Xilonix Shows Efficacy in Advanced Colorectal Cancer

Xilonix is the first monoclonal antibody immunotherapy that targets and neutralizes interleukin-1 alpha.

MABp1 (Xilonix) was found to be well tolerated and improved outcomes in patients with advanced colorectal cancer during a phase 3 trial.

Xilonix is the first monoclonal antibody immunotherapy that both targets and neutralizes interleukin-1 alpha (IL-1α). The study’s findings were presented at the European Society for Medical Oncology’s 18th World Congress of Gastrointestinal Cancer.

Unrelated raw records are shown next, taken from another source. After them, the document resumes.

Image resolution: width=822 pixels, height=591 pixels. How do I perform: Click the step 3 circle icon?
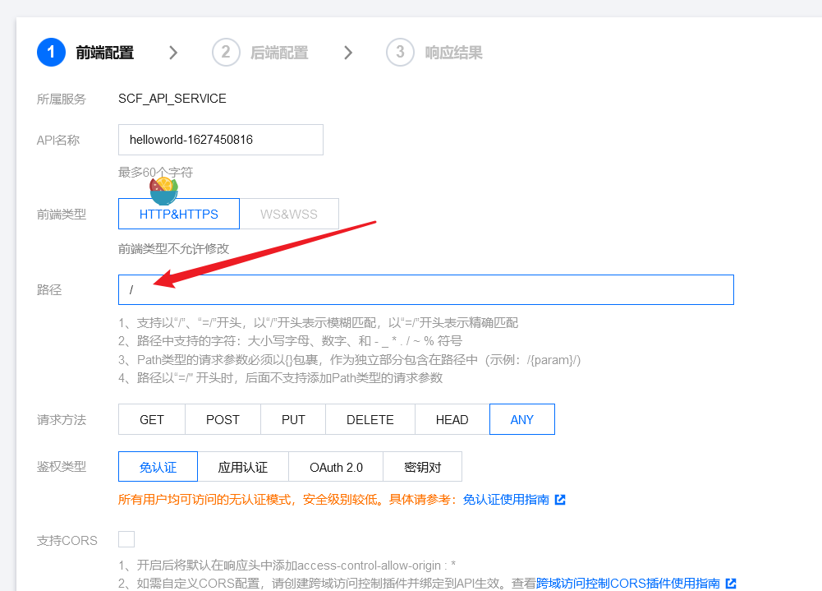click(x=400, y=53)
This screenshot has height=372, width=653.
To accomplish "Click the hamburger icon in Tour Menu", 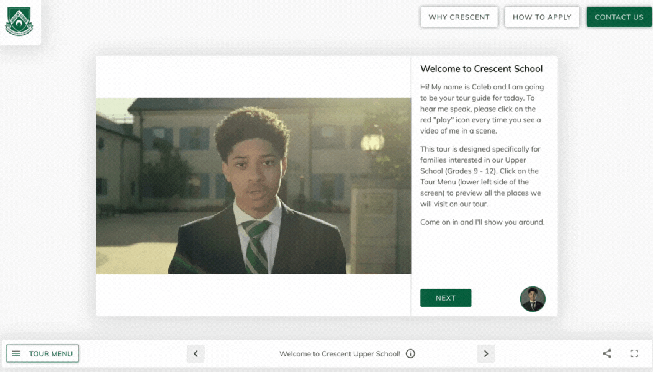I will tap(16, 353).
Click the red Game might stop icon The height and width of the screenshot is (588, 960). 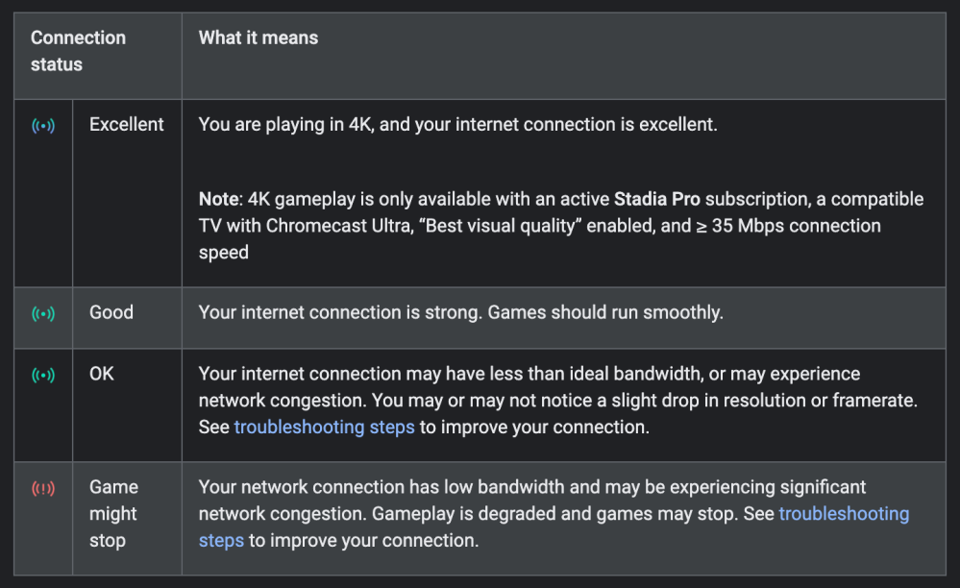coord(43,489)
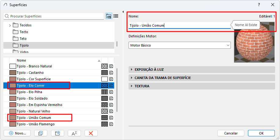Switch to flat list view

pos(116,16)
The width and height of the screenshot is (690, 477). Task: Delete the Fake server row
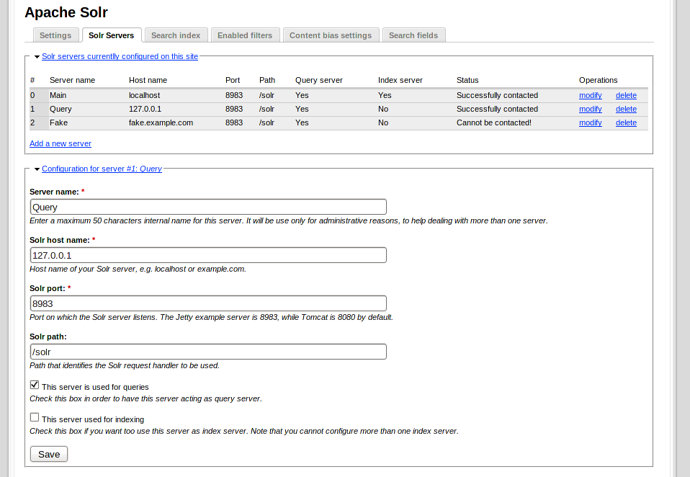tap(626, 122)
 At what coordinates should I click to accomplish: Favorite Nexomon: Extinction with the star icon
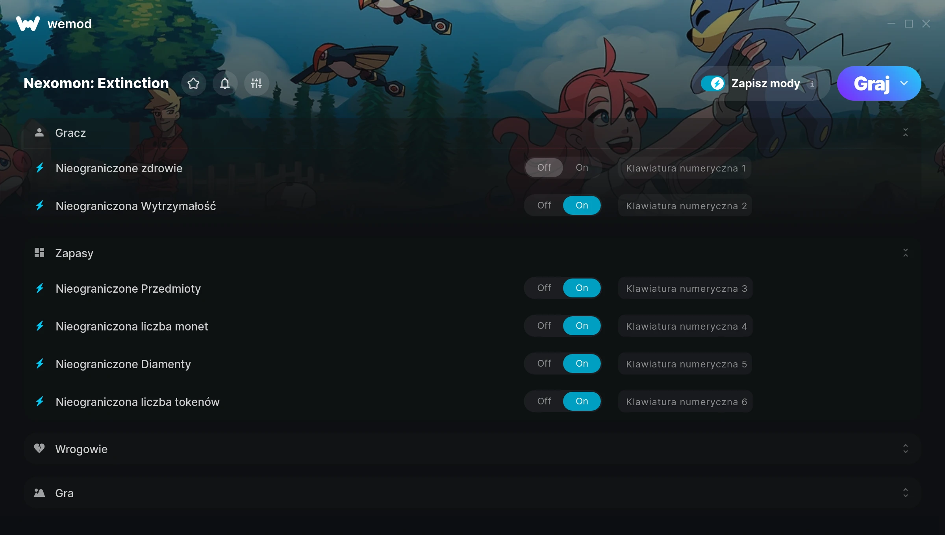193,83
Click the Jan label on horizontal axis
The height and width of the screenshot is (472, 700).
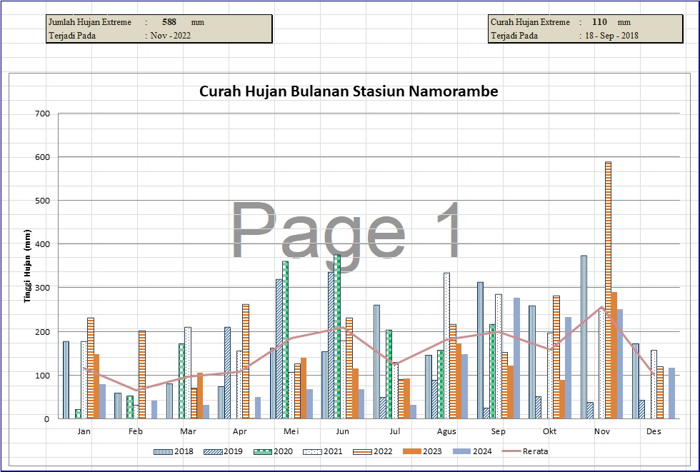[x=84, y=432]
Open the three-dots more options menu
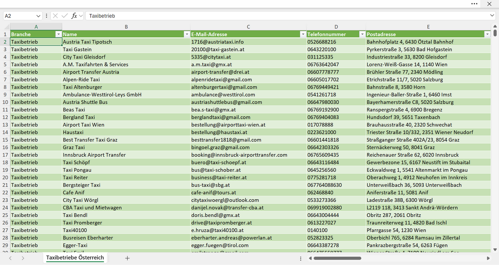This screenshot has width=499, height=265. (x=474, y=4)
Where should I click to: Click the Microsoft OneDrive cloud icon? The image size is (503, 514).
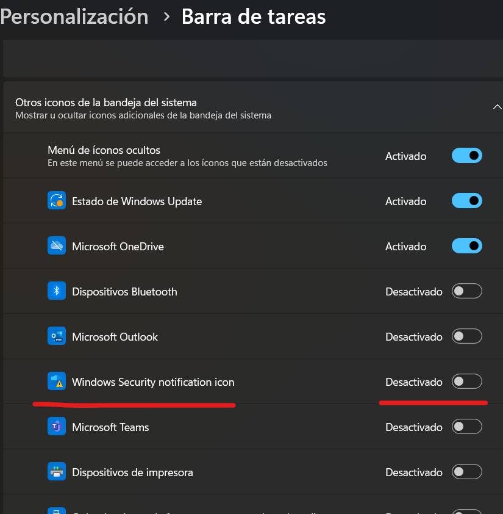tap(57, 246)
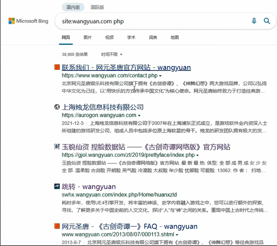Click the orange favicon beside 联系我们 result
Screen dimensions: 277x246
(x=57, y=67)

“IL-1α in tumors promotes angiogenesis, helping to provide crucial blood supply for tumor growth, and it can also send the body’s metabolism out of control, causing it to burn muscle and lose weight,” said lead investigator Tamas Hickish. “At the same time, IL-1α effects on the brain can cause the fatigue, anxiety, and anorexia associated with advanced cancer.”

For the study, researchers enrolled 309 metastatic colorectal cancer patients who were unresponsive to irinotecan and oxaliplatin chemotherapy. Participants also showed a high degree of symptoms, weight loss, elevated systemic inflammation, and functional impairment.

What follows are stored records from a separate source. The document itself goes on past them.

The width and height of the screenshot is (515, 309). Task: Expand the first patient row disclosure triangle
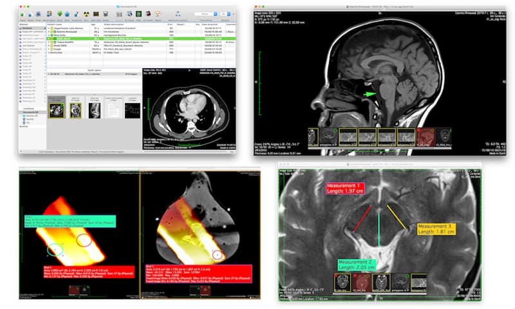(x=49, y=28)
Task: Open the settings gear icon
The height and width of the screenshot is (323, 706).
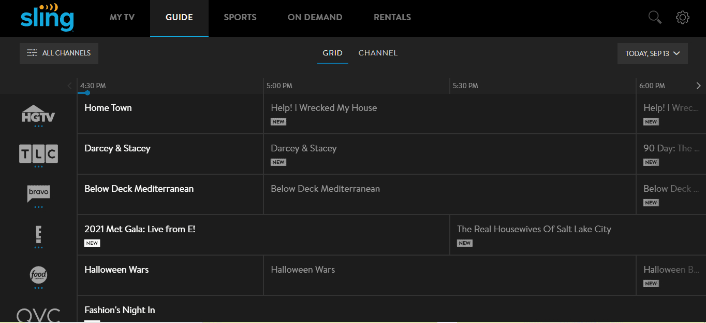Action: (683, 18)
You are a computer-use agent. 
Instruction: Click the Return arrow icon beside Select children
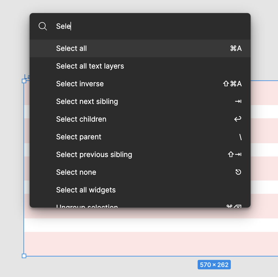pos(238,119)
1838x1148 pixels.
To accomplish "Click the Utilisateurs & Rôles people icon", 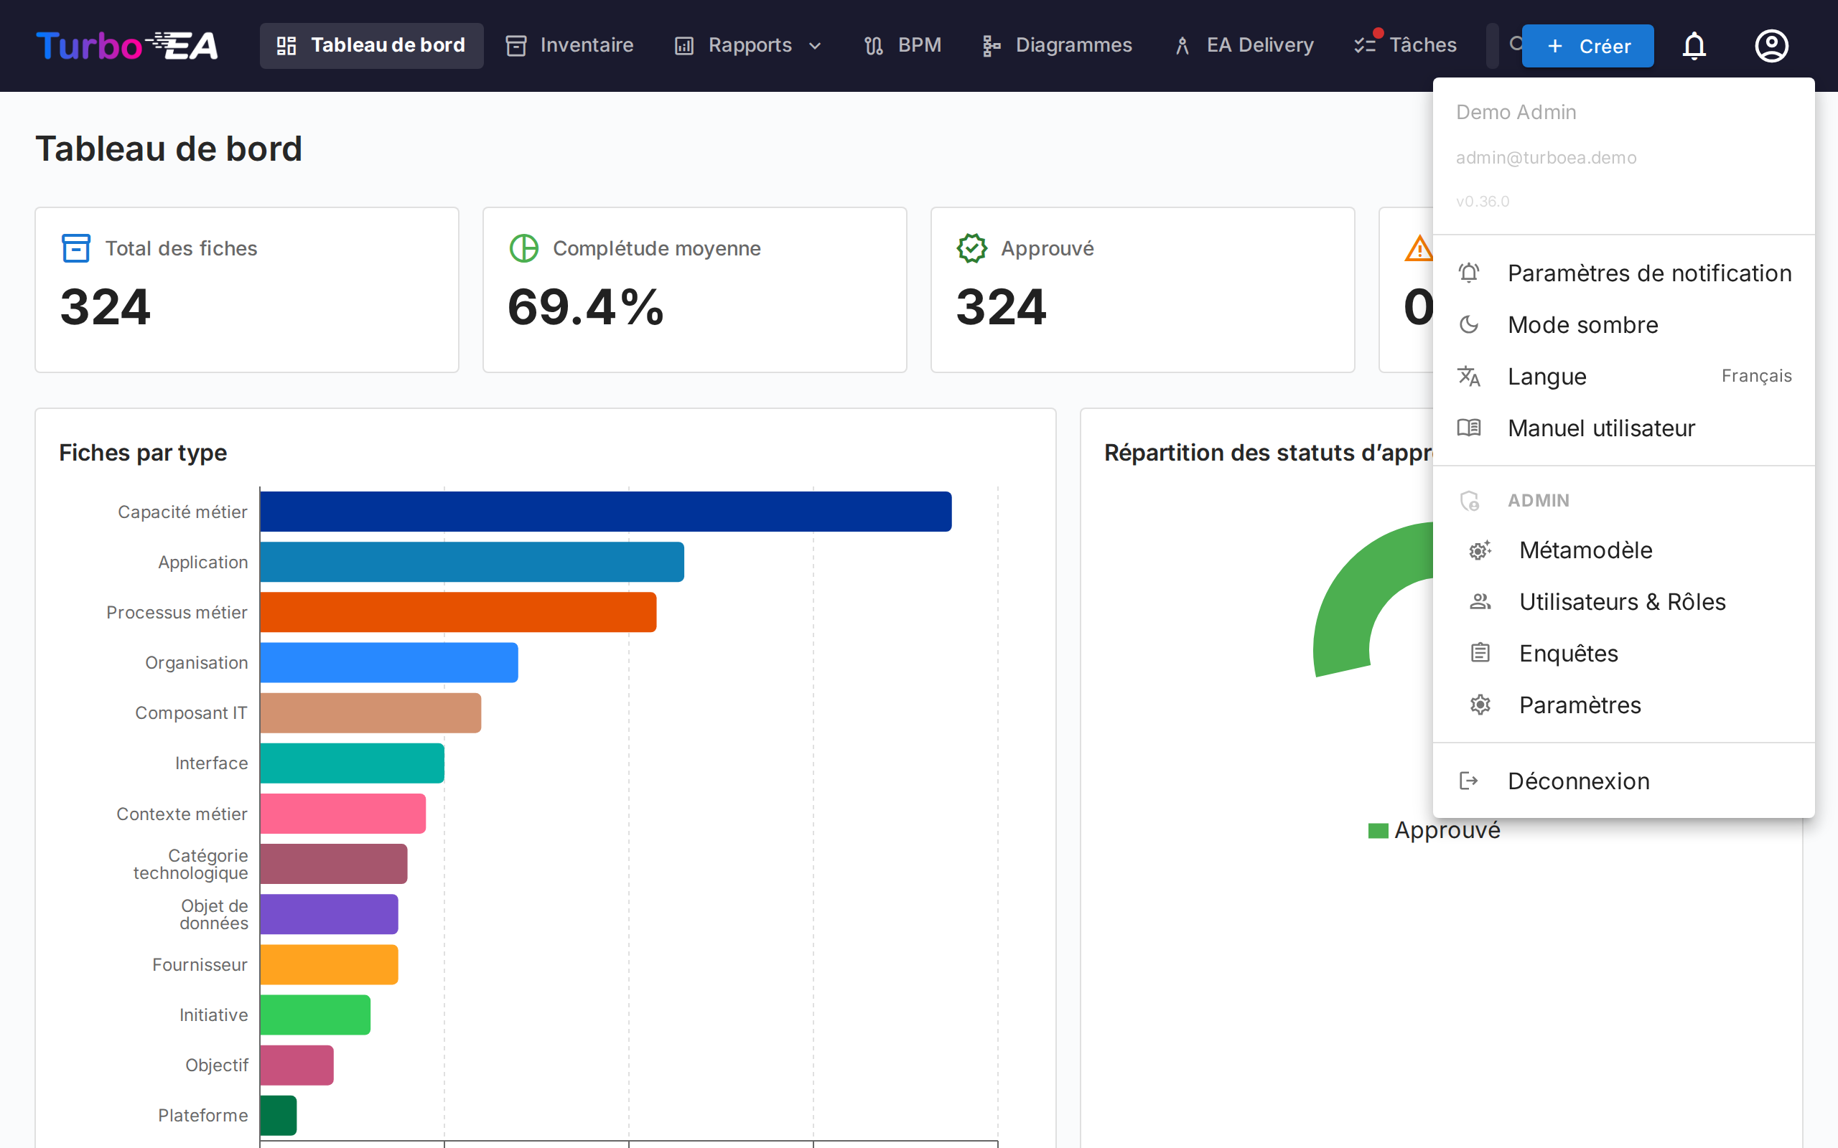I will point(1480,601).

Patients were randomized in a 2:1 ratio to receive Xilonix with best supportive care or placebo and supportive care.

The results of the study found an association between treatment with Xilonix and a significant 76% relative increase in clinical response rate. Those who had a clinical repose lived nearly 3 times as long as patients who did not respond (11.5 months versus 4.2 months).

Researchers also saw a correlation between measures of improved health status and improvement in almost all other self-reported and laboratory-based measures of health, including improved control of tumor-related white blood cell activity and a reduction in systemic inflammation. Furthermore, there were one-quarter fewer serious adverse events in the Xilonix arm compared with placebo.

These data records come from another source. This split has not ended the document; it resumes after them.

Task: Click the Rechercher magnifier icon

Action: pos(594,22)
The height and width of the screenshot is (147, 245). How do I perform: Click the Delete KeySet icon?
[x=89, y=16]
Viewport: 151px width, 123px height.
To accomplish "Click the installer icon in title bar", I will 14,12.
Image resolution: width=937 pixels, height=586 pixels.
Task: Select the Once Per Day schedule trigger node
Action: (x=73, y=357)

In addition to evaluating Xilonix, researchers also implemented new criteria for objective response based on control of symptoms. The criteria were developed in collaboration with the European Medicines Agency’ Scientific Advice Working Group, and applied in conjunction with EORTC-QLQC30 and dual-energy X-ray absorptiometry in order to assess disease control.

“These data suggest Xilonix is very well tolerated, and has the potential to meet the real and urgent need for more effective, less toxic therapies for patients with advanced colorectal cancer,” Hickish said. “This study also provides the first evidence that health status can actually be used to measure efficacy of anti-tumor therapy in advanced, refractory colorectal cancer, and that clinical responses based on health status can be a predictor of overall survival benefit.”